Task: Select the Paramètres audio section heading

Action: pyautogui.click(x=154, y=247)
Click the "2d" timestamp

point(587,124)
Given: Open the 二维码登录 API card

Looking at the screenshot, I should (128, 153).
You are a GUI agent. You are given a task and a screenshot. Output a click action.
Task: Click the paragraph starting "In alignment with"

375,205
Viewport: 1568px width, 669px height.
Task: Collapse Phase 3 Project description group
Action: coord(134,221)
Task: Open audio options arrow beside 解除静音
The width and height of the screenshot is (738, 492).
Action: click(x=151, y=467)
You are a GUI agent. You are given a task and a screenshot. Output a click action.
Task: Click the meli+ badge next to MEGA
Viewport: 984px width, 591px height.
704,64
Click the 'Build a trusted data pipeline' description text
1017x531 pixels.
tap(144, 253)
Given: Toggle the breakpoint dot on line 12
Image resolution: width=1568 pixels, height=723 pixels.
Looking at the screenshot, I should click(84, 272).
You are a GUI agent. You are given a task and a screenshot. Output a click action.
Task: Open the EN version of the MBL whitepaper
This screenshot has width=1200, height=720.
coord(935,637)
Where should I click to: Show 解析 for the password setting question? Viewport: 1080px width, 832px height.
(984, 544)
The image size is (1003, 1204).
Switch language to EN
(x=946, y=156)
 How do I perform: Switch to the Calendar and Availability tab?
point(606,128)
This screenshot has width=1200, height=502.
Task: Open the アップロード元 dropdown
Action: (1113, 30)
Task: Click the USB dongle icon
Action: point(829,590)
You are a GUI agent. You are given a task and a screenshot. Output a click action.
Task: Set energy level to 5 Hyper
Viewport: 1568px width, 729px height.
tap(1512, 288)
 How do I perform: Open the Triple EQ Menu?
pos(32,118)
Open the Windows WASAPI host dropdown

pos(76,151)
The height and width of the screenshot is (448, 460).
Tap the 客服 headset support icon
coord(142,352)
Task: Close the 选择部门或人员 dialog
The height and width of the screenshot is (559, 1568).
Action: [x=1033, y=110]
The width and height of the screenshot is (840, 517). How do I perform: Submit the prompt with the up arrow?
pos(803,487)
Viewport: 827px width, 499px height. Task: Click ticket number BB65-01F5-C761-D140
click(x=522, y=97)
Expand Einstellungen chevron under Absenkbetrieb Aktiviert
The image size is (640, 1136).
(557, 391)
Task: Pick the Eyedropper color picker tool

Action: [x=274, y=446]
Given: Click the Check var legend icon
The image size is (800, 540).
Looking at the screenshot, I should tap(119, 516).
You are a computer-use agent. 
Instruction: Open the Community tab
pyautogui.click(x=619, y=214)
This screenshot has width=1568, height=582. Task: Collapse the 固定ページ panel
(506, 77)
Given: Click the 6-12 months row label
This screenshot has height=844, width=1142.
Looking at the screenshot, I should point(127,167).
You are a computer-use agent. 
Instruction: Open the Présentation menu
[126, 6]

* [WHAT YOU HAVE TO DO]:
The records must be given again in full, exactly as they were written.

* [TASK OUTPUT]:
Task: Select the Paramètres audio section heading

Action: pyautogui.click(x=154, y=247)
Click the "2d" timestamp

point(587,124)
Given: Open the 二维码登录 API card

Looking at the screenshot, I should (128, 153).
You are a GUI agent. You are given a task and a screenshot. Output a click action.
Task: Click the paragraph starting "In alignment with"

375,205
Viewport: 1568px width, 669px height.
Task: Collapse Phase 3 Project description group
Action: coord(134,221)
Task: Open audio options arrow beside 解除静音
The width and height of the screenshot is (738, 492).
Action: click(x=151, y=467)
You are a GUI agent. You are given a task and a screenshot. Output a click action.
Task: Click the meli+ badge next to MEGA
Viewport: 984px width, 591px height.
704,64
Click the 'Build a trusted data pipeline' description text
1017x531 pixels.
tap(144, 253)
Given: Toggle the breakpoint dot on line 12
Image resolution: width=1568 pixels, height=723 pixels.
Looking at the screenshot, I should click(84, 272).
You are a GUI agent. You are given a task and a screenshot. Output a click action.
Task: Open the EN version of the MBL whitepaper
This screenshot has width=1200, height=720.
coord(935,637)
Where should I click to: Show 解析 for the password setting question? Viewport: 1080px width, 832px height.
(984, 544)
The image size is (1003, 1204).
Switch language to EN
(x=946, y=156)
 How do I perform: Switch to the Calendar and Availability tab?
point(606,128)
This screenshot has width=1200, height=502.
Task: Open the アップロード元 dropdown
Action: (1113, 30)
Task: Click the USB dongle icon
Action: point(829,590)
You are a GUI agent. You are given a task and a screenshot. Output a click action.
Task: Set energy level to 5 Hyper
Viewport: 1568px width, 729px height.
tap(1512, 288)
 How do I perform: Open the Triple EQ Menu?
pos(32,118)
Open the Windows WASAPI host dropdown

pos(76,151)
The height and width of the screenshot is (448, 460).
Tap the 客服 headset support icon
coord(142,352)
Task: Close the 选择部门或人员 dialog
The height and width of the screenshot is (559, 1568).
Action: [x=1033, y=110]
The width and height of the screenshot is (840, 517). How do I perform: Submit the prompt with the up arrow?
pos(803,487)
Viewport: 827px width, 499px height. Task: Click ticket number BB65-01F5-C761-D140
click(x=522, y=97)
Expand Einstellungen chevron under Absenkbetrieb Aktiviert
The image size is (640, 1136).
(557, 391)
Task: Pick the Eyedropper color picker tool

Action: [x=274, y=446]
Given: Click the Check var legend icon
The image size is (800, 540).
Looking at the screenshot, I should tap(119, 516).
You are a computer-use agent. 
Instruction: Open the Community tab
pyautogui.click(x=619, y=214)
This screenshot has width=1568, height=582. Task: Collapse the 固定ページ panel
(506, 77)
Given: Click the 6-12 months row label
This screenshot has height=844, width=1142.
Looking at the screenshot, I should point(127,167).
You are a computer-use agent. 
Instruction: Open the Présentation menu
[126, 6]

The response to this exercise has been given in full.